The blockbuster transaction announced on Dec. 12 to acquire Horizon Therapeutics fits that growth pattern and it matches up with the company’s independent streak.
In paying something like $116.50 per share in cash for Horizon, Amgen raised questions from analysts who suggested that taking on some $28 billion in new bank debt could test the limits of Amgen’s balance sheet. William Blair analyst Matt Phipps told Reuters the deal involved “significant debt.”
But this is also a transaction that has all the hallmarks of an Amgen deal, one that is building the company’s pipeline substantially without sacrificing the independence it has prized since its founding in 1980 by a venture capital firm and a group of intrepid scientists who saw opportunity in the Conejo Valley startup.
By paying all cash, Amgen guarantees that the Horizon shareholders will not be receiving a significant stake in a stock swap.

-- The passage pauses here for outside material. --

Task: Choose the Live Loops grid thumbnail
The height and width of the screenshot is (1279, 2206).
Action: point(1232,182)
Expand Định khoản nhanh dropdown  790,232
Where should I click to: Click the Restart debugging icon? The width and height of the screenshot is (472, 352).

By my back-of-the-envelope math, a straight up swap would have given Horizon shareholders about 15 percent of Amgen, and also diluted Amgen’s shareholders.

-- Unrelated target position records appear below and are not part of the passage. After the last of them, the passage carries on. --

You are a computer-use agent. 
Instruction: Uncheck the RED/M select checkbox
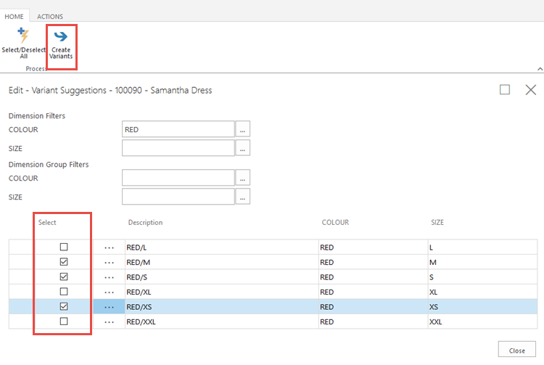pyautogui.click(x=64, y=262)
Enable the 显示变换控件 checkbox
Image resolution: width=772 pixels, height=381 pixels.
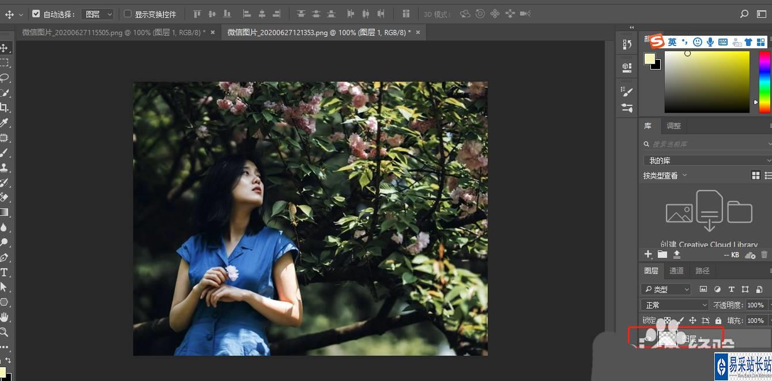(x=128, y=14)
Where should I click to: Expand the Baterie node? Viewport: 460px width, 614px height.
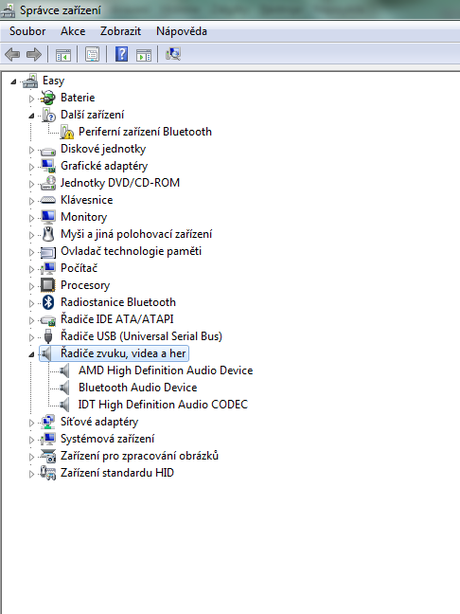31,99
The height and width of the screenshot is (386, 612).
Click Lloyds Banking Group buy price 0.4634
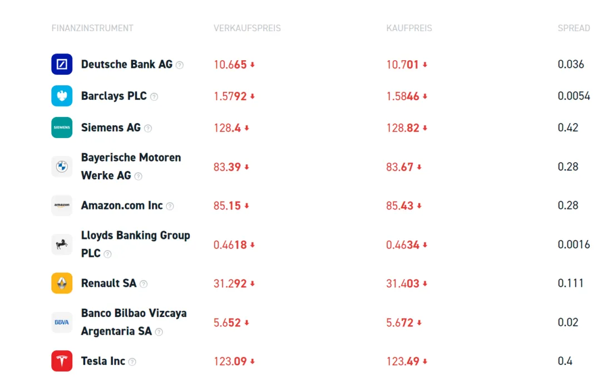click(x=403, y=245)
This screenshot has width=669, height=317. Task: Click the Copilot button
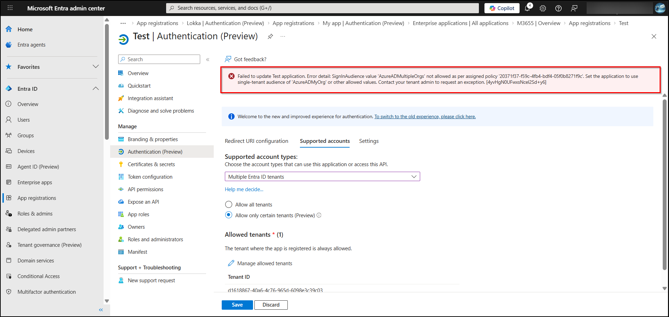tap(502, 8)
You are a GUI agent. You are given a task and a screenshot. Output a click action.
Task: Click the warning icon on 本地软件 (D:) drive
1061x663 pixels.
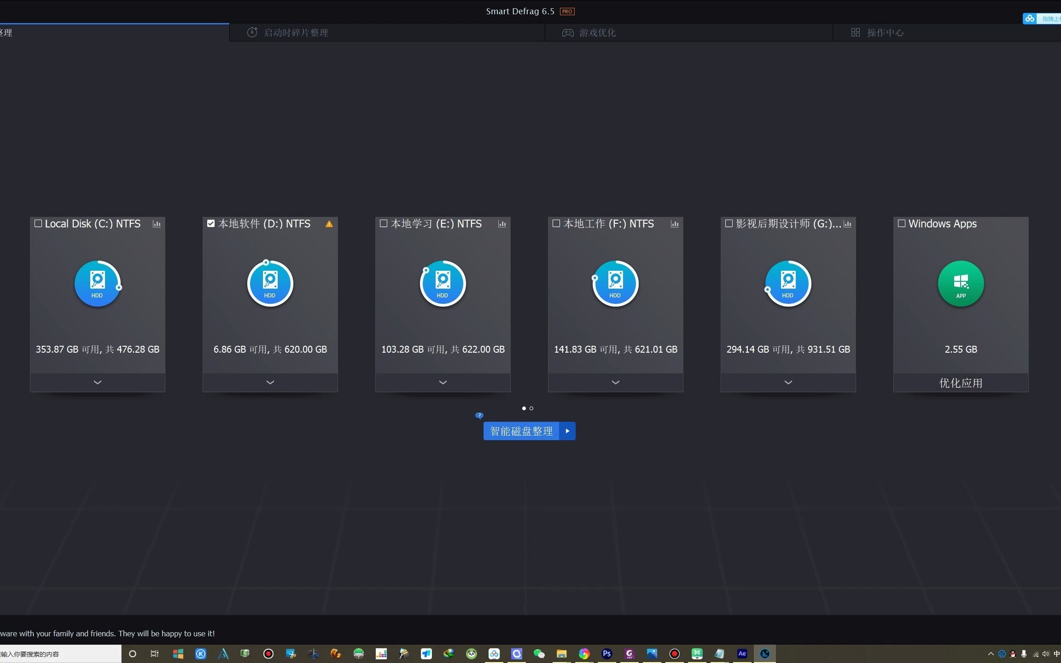coord(329,224)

Amgen can also chart its own future by keeping its options open. It can refinance the debt later if interest rates drop, issue stock or even issue convertible debt.
By my rough calculations, Amgen will be able to pay down the debt by using some of its historical $9 billion – $10 billion in annual free cash flow. It can also cut costs to free up more cash to pay the debt down faster. And the interest on its bank debt will be tax deductible, reducing the effective interest rate substantially.

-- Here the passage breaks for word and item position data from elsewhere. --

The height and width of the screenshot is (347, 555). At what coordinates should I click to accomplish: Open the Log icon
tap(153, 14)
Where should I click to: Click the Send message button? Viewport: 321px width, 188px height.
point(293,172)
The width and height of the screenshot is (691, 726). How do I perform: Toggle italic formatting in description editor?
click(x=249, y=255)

Since he arrived at Amgen, CEO Robert Bradway has been a consummate dealmaker, driving transactions for a number of therapeutics, including Otezla, which turned out to be a big money maker for Amgen.
The Horizon deal fits in with that pattern and Amgen’s long history of focusing on treatments for inflammation and other serious diseases. It does not chase fads, like weight loss drugs, and it did not join the rush to acquire a COVID-19 vaccine, an area in which it has little experience.
There are two things about this deal that are worth noting from a broader perspective.
First, industries tend to consolidate at tops and bottoms. By doing a blockbuster deal now, Amgen is holding out the prospect that, with Horizon’s pipeline in its portfolio, its shares may be worth more in the future than they are today.
Amgen’s stock has been trading close to an all-time high, despite a double-digit decline in the S&P 500 this year. If you believe stocks are at a bottom and headed higher, the fact that Amgen has joined a flurry of recent deals could be a signal that there are better times ahead for equities in general.
Second, somewhere in the halls of the U.S. Treasury and in a few state capitols, there may be some quiet cheering going on. An all-cash deal for Horizon means a windfall in capital gains taxes that will be paid by U.S. shareholders.
A small slice of the $27 billion acquisition price is not likely to move the needle much on the U.S. budget deficit, but it could pave the way for more deals. And, as they say, a billion here, a billion there eventually does add up.